Compute how many lines in the data below contain "computer"; answer only with that number.

_Records shown:_
------
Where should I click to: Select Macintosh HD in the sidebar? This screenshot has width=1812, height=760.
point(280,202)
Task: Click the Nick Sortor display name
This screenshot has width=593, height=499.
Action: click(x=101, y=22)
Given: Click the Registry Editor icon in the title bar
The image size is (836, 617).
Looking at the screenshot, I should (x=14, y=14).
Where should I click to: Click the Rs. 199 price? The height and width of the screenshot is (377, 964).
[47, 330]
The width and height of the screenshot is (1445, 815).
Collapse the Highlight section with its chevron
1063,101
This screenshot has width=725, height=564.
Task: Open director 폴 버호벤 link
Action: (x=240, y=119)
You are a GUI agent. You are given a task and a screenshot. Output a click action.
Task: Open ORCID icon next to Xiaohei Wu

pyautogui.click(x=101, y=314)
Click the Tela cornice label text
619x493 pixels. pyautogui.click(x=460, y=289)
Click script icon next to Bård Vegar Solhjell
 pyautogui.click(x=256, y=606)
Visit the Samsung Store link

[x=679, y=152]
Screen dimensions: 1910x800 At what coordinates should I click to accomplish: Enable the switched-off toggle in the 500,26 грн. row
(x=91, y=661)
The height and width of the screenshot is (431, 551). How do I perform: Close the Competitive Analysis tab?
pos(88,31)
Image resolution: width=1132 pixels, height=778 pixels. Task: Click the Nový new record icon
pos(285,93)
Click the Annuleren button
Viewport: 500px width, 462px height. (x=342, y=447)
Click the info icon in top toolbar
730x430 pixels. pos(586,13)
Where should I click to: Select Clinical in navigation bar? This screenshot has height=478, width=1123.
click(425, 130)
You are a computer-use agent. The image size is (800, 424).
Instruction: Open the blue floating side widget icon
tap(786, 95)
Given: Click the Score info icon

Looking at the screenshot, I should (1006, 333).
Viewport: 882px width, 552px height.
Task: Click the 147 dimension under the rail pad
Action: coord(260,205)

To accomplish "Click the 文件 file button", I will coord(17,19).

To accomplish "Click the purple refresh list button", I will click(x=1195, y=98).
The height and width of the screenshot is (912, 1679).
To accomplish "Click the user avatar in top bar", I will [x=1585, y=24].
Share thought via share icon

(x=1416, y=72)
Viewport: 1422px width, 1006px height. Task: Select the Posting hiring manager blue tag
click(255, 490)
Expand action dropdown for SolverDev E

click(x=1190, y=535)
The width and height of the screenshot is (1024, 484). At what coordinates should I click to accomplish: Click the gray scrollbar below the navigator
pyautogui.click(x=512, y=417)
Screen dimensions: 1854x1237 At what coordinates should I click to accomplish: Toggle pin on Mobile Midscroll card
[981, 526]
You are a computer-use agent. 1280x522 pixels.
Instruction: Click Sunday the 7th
------
_Solution to the problem:_ 2